PDF text extract with Python3.4

3k views Asked by At

The texts in the pdf files are text formats, not scanned. PDFMiner does not support python3, is there any other solutions?

3

There are 3 answers

0
DmcG On

There is also the pdfminer2 fork, supported for python 3.4, which available through pip3. https://github.com/metachris/pdfminer

This thread helped me patch something together.

from urllib.request import urlopen
from pdfminer.pdfinterp import PDFResourceManager, PDFPageInterpreter
from pdfminer.converter import TextConverter
from pdfminer.layout import LAParams
from pdfminer.pdfpage import PDFPage
from io import StringIO, BytesIO

def readPDF(pdfFile):
    rsrcmgr = PDFResourceManager()
    retstr = StringIO()
    codec = 'utf-8'
    laparams = LAParams()
    device = TextConverter(rsrcmgr, retstr, codec=codec, laparams=laparams)

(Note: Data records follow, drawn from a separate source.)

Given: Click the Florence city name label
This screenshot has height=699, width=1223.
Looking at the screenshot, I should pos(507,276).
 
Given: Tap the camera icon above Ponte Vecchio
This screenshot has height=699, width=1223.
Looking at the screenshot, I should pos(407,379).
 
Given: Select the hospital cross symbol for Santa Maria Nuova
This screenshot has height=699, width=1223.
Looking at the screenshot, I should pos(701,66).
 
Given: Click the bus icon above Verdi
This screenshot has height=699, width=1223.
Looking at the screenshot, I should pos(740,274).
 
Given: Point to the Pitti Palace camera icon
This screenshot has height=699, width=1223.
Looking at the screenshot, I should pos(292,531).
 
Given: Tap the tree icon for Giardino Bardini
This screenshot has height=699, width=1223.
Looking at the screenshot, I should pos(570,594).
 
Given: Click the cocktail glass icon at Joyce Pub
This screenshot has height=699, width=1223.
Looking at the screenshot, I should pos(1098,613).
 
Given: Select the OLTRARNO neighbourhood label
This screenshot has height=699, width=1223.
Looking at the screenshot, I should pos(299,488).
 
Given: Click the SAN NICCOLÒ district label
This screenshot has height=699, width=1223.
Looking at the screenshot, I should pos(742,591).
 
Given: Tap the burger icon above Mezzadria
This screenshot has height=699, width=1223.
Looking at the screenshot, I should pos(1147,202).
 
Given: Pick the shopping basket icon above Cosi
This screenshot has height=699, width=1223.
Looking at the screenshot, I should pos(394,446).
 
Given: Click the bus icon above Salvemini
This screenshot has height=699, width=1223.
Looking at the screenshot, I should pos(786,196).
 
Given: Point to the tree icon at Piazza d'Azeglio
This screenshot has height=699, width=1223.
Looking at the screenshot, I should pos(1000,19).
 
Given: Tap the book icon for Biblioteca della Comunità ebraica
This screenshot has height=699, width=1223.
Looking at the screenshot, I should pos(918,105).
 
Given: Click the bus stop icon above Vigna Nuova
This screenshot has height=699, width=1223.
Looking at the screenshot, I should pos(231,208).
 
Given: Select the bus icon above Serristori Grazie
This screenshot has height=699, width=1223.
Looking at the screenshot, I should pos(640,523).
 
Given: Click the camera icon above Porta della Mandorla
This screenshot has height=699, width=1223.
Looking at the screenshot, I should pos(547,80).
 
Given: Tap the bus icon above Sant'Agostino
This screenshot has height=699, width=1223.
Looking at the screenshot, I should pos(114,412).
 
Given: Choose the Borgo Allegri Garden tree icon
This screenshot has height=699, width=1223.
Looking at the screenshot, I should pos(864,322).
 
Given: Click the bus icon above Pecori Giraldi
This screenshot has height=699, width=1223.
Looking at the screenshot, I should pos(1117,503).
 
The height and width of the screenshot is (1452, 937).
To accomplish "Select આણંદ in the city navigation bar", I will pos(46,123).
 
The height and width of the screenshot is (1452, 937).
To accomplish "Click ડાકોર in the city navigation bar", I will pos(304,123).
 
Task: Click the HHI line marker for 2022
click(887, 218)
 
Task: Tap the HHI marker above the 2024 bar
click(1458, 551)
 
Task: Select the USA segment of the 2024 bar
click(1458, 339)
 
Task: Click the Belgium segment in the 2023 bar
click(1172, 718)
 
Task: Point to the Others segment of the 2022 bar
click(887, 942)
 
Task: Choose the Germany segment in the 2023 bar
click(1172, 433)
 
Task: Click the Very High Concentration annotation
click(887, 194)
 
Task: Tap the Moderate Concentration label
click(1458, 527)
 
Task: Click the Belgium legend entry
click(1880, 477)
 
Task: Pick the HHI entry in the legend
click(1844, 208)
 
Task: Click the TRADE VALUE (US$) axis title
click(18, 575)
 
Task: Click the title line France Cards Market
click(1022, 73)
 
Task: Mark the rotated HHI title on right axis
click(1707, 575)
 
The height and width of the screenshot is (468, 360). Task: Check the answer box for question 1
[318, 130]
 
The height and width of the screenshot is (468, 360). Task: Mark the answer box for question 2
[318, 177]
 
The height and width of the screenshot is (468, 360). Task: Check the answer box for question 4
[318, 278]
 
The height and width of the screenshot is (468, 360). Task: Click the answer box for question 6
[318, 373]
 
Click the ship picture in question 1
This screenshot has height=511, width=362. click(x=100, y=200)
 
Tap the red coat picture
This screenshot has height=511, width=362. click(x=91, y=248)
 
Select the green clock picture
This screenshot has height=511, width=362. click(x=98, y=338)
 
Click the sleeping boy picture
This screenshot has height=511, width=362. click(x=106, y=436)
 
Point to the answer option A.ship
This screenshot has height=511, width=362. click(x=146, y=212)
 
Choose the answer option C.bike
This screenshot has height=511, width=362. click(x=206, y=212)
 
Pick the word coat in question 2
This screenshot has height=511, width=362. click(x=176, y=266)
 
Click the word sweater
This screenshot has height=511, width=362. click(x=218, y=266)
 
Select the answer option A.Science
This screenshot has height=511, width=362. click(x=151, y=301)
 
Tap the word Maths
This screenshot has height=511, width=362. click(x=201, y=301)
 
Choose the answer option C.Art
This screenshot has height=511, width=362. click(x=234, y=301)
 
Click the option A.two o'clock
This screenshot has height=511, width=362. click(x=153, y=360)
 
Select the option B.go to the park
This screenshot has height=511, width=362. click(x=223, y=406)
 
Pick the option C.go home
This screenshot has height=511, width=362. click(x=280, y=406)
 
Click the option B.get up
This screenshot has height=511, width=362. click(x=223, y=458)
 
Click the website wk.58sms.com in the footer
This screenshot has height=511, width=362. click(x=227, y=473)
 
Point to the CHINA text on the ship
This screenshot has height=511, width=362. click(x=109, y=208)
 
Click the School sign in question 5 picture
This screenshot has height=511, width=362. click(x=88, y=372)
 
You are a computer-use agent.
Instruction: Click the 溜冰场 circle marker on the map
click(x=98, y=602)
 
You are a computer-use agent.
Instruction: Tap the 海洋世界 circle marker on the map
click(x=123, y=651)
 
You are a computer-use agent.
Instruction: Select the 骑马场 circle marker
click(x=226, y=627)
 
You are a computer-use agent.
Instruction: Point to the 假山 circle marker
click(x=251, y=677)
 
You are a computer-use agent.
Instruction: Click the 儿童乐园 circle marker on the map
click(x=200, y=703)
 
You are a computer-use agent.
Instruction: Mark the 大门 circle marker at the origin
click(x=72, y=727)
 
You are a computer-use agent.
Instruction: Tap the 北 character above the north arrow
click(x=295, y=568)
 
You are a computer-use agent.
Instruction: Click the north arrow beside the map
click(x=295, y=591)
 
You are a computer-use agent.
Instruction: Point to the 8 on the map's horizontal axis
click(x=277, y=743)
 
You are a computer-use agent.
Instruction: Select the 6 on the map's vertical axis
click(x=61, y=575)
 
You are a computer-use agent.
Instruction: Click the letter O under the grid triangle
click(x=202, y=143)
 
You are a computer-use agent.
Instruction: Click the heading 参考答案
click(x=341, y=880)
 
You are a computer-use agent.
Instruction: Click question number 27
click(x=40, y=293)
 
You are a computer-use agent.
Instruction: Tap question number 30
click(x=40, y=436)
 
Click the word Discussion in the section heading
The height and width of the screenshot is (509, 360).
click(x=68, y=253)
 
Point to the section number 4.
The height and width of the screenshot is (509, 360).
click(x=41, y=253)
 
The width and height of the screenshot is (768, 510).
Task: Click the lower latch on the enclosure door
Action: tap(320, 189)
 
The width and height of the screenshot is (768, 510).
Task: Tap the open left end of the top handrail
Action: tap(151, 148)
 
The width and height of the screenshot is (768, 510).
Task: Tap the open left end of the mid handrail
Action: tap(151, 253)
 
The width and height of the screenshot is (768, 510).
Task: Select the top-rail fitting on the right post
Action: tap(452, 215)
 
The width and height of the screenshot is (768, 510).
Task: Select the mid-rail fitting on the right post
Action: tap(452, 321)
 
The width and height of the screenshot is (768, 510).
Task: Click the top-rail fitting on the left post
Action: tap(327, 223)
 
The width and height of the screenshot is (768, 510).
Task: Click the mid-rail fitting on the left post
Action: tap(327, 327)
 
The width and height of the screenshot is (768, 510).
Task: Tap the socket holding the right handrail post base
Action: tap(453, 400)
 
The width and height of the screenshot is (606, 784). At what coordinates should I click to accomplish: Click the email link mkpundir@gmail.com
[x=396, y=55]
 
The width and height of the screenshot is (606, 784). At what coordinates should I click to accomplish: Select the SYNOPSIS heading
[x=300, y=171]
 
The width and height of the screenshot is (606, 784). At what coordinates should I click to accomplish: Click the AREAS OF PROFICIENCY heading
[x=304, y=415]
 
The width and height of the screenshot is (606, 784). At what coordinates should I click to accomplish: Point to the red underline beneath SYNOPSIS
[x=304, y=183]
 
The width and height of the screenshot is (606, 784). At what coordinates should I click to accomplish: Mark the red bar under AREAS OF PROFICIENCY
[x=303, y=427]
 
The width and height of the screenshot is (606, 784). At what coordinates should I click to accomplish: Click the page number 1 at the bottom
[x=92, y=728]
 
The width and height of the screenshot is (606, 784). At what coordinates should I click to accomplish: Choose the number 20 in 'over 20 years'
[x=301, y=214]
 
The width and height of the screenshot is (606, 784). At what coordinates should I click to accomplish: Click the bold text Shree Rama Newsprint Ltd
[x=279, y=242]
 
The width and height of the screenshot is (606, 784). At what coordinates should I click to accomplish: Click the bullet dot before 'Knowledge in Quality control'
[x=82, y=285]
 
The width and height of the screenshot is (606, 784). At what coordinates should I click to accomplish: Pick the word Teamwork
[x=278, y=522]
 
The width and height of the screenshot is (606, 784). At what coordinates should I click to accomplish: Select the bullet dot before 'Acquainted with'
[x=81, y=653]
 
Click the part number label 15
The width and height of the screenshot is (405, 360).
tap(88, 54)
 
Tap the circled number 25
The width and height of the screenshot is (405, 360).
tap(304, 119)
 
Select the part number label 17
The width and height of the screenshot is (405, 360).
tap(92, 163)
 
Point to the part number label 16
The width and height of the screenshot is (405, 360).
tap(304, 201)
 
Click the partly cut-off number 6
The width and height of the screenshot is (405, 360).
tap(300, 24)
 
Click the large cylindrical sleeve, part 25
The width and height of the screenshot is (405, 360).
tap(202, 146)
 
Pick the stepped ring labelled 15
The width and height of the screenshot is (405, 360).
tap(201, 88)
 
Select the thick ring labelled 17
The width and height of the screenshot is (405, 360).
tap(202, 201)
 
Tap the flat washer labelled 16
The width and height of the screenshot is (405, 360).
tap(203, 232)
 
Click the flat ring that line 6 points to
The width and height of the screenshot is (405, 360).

    interpreter = PDFPageInterpreter(rsrcmgr, device)
    password = ""
    maxpages = 0
    caching = True
    pagenos=set()
    for page in PDFPage.get_pages(pdfFile, pagenos, maxpages=maxpages, password=password,caching=caching, check_extractable=True):
        interpreter.process_page(page)

    device.close()
    textstr = retstr.getvalue()
    retstr.close()
    return textstr

if __name__ == "__main__":
    #scrape = open("../warandpeace/chapter1.pdf", 'rb') # for local files
    scrape = urlopen("http://pythonscraping.com/pages/warandpeace/chapter1.pdf") # for external files
    pdfFile = BytesIO(scrape.read())
    outputString = readPDF(pdfFile)
    print(outputString)
    pdfFile.close()    
0
Shruti Agrawal On

For python3, you can download pdfminer as:

python -m pip install pdfminer.six

0
Siddharth Das On

tika worked the best for me. It won't be wrong if I say it's better than PyPDF2 and pdfminer This made it really easy to extract each line in the pdf into a list. You can install it by pip install tika And, use the code below:

from tika import parser
rawText = parser.from_file(path_to_pdf)
rawList = rawText['content'].splitlines()
print(rawList)